Tasks and exercises ->
**A)** Reproduce the passage of the PowerEdge MX power redundancy article from "The power distribution" up to and including "for the MX7000.".
**B)** Write the next part of the PowerEdge MX power redundancy article, picking up right after its final sentence.

Excerpt provided ->
Direct from Development – PowerEdge MX Power Redundancy
Thu, 12 Nov 2020 18:38:08 -0000
|Read Time: 0 minutes
Summary
This blog discusses core details associated with the PowerEdge MX redundant power features. Specifically called out are the grid power options and associated redundancy features.
Power considerations are key to a successful kinetic infrastructure deployment and planning for sufficient power and redundancy. Discussed are the AC & DC options associated with the chassis deployment options.
Shared Power Infrastructure
MX7000 continues Dell EMC’s commitment to maximize performance-per-watt through the consolidation of servers and network switchgear into a single high- density chassis using 14th generation ultra-efficient power supplies and dynamic power-efficient fans.
A shared power infrastructure takes advantage of the aggregation of multiple servers by distributing power across the system without the wasted power margin seen with individual monolithic servers and switchgear. Shared resources allow for a common power policy across all servers in chassis.
The power distribution inside the PowerEdge MX7000 Modular Server System consists of a 3+3 redundant power supply system, located in the rear bottom of the chassis. Each power supply is rated at 3000W bringing total system redundant power is approximately 9000W in a 3+3 power supply configuration. Each power supply unit (PSU) is hot-swappable and are accessed from the front of the chassis with power cables that can stay permanently attached to the rear.
Figure 1 – PSUs Removable from the front of the chassis
Figure 2 – AC power connected in the rear of the chassis
The chassis power supplies are on a common output bus so that, if any PSU fails, neighbor PSUs can pick up the load. Because of this, there are multiple PSU redundancy modes supported for the MX7000.
If there are two power grids feeding the data center racks, AC Grid Redundancy policy can provide the greatest protection against both AC loss or PSU failure:
- If Power Grid #1 fails, PSUs 4-6 will continue to operate from Power Grid #2
- If Power Grids #1 and #2 are operational, the system can suffer the failure of up to 3 PSUs in a 6-PSU configurations without affecting the operation of the chassis.
Figure 3 – AC Grid Redundancy – Loss of a power grid allows for uninterrupted operation.
Should either of these failure scenarios occur, the MX7000 will set a fault and can be configured to send notification of the issue.
Whether a single or dual AC Grid is employed, the MX7000 can be configured to support DC Redundancy. This configuration allows for 1 or more PSUs to fail yet keep the chassis fully operational.
As shown in Figure 4, the failure of one PSU will not cause failure of the chassis DC power bus. The likelihood of multiple power supplies failing at the same time is remote. If additional PSU capacity is installed (i.e. installing a fourth PSU in the bottom example of Figure 4), the chassis can suffer multiple PSU failures without affecting system operation.
Figure 4 – DC Redundancy, 2 AC Grid or Single Grid
By default, the MX7000 is configured with no redundancy policy selected. If there is sufficient PSU capacity (i.e. extra PSUs above the capacity needed to operate the chassis), the system will continue to operate if there are any PSU failures. However, no fault will be raised.

Supplied entries ->
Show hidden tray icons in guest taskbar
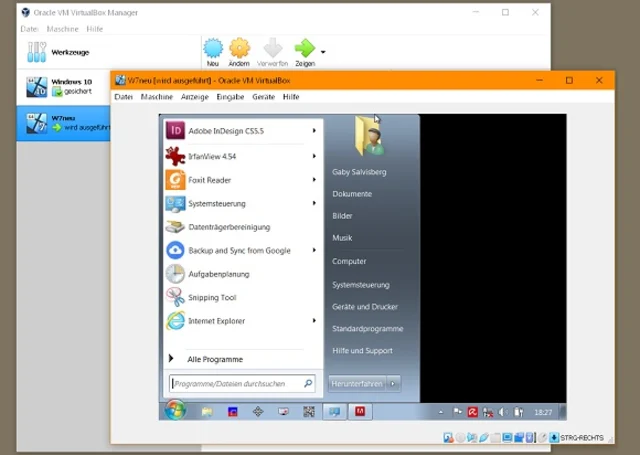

---

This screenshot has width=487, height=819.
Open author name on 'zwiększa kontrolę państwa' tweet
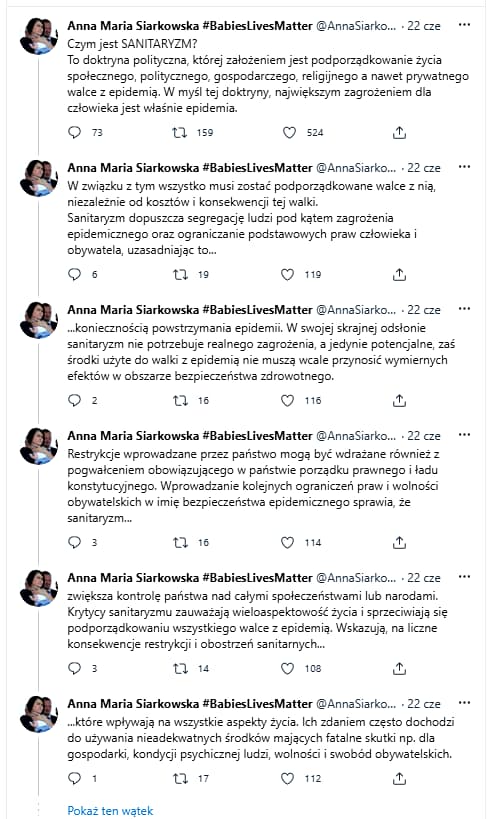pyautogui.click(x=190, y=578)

Responses in order ->
**A)**
The power distribution inside the PowerEdge MX7000 Modular Server System consists of a 3+3 redundant power supply system, located in the rear bottom of the chassis. Each power supply is rated at 3000W bringing total system redundant power is approximately 9000W in a 3+3 power supply configuration. Each power supply unit (PSU) is hot-swappable and are accessed from the front of the chassis with power cables that can stay permanently attached to the rear.
Figure 1 – PSUs Removable from the front of the chassis
Figure 2 – AC power connected in the rear of the chassis
The chassis power supplies are on a common output bus so that, if any PSU fails, neighbor PSUs can pick up the load. Because of this, there are multiple PSU redundancy modes supported for the MX7000.

**B)**
Power Redundancy Policy Selection
Power Redundancy Policy selection can be changed via the MX7000 GUI. In the MX7000 web interface, click the Settings page. Then select the Redundancy Policy from the Redundancy Configuration section
Figure 5 – Redundancy Configuration in the MX7000 Web Interface
Power Management
Shared power in modular systems take advantage of the power pool by distributing power without the waste seen in dedicated rack-mount servers and switchgear. The MX7000’s advanced power budget Inventory allows it to provide priority to powering infrastructure while guaranteeing computing resources can be used.
The Management Module and each server’s iDRAC management controller negotiates its required power, whether that be for simple power-on, AC recovery, or Wake-On-Lan. This inventory considers CPU, memory, storage, and other server I/O to provide additional margin should any power shortage occur.
Budgeting is transparent to the system administrator. The MX7000 automatically protects against using more power than is available by limiting which components can be powered on, as well as by dynamically limiting server power.
The MX7000 management module and the servers’ iDRAC modules work in concert to constantly monitor power conditions in the chassis. In the event of a power shortage, they will instantaneously limit power to servers, decreasing performance, but keeping the chassis online. Once the power shortage is corrected, servers will be allowed to return to their full performance.
Power Supply Fault Detection
The PowerEdge MX7000 logs failures of PSUs. Notifications will be sent per the configuration in the OpenManage Enterprise Modular web interface. The PSU utilizes four LEDs to help with issue identification: 3 on the front the PSU, one on the back:
Figure 6 – PSU Fault LEDs in green
Front:
- Health – Green indicates the PSU is Healthy, Amber designates a fault
- AC Present – When illuminated, indicates that AC is detected and within tolerance.
- DC Present – When lit, shows that PSU is supplying DC to the chassis.
Rear:
AC Present – When illuminated, AC detected
Troubleshooting Tips:
- If the Rear AC Present LED fails to illuminate:
- Check to make sure the PSU in the front of the chassis is installed in the correct slot and is fully seated.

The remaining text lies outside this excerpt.